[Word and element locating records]
● ● ● ● ●

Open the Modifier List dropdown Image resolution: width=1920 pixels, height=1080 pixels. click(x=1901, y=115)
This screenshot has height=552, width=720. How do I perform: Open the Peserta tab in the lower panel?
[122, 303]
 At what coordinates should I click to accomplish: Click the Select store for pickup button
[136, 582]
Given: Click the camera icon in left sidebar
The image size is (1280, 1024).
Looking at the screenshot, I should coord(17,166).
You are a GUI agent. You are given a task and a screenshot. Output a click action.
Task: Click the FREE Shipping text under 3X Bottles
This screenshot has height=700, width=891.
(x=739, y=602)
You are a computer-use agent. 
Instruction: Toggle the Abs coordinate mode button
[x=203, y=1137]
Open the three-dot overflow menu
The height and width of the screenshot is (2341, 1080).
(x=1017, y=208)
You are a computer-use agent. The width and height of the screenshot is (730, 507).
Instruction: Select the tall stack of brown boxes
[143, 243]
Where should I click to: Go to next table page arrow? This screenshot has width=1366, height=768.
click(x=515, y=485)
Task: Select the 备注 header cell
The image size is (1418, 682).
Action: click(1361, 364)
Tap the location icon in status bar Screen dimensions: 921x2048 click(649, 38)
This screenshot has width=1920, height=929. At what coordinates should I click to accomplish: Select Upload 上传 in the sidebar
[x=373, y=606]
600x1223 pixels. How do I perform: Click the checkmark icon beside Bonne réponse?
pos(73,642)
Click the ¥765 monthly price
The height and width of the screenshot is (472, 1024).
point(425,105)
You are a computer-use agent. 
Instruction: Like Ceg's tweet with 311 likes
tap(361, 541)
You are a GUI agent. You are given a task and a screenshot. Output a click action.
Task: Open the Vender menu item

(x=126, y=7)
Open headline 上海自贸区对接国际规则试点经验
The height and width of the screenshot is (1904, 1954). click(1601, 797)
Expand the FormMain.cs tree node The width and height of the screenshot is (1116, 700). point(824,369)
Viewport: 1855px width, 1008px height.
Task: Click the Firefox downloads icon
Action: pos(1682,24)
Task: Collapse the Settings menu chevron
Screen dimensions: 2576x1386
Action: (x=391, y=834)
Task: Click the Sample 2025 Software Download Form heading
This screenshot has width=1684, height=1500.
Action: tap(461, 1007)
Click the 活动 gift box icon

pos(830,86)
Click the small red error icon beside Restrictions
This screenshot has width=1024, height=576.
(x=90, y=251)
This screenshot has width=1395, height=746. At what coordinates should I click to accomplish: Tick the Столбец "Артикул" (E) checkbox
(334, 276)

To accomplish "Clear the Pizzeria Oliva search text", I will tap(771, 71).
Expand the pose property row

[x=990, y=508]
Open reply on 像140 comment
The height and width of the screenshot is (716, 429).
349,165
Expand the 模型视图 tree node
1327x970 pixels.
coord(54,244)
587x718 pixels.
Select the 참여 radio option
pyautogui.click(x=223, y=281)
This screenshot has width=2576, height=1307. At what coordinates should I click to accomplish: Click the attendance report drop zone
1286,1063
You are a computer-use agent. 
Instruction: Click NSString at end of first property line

● ● ● ● ●

THE TASK ▸ Update the lines from the line with "600x1223 pixels. How" up to and including the line with "The height and width of the screenshot is (1904, 1954).", replacing "monthly" with "annual" and leaving everything else unchanged.

WRITTEN REPLY ▸
600x1223 pixels. How do I perform: Click the checkmark icon beside Bonne réponse?
pos(73,642)
Click the ¥765 annual price
The height and width of the screenshot is (472, 1024).
point(425,105)
You are a computer-use agent. 
Instruction: Like Ceg's tweet with 311 likes
tap(361, 541)
You are a GUI agent. You are given a task and a screenshot. Output a click action.
Task: Open the Vender menu item

(x=126, y=7)
Open headline 上海自贸区对接国际规则试点经验
The height and width of the screenshot is (1904, 1954). click(1601, 797)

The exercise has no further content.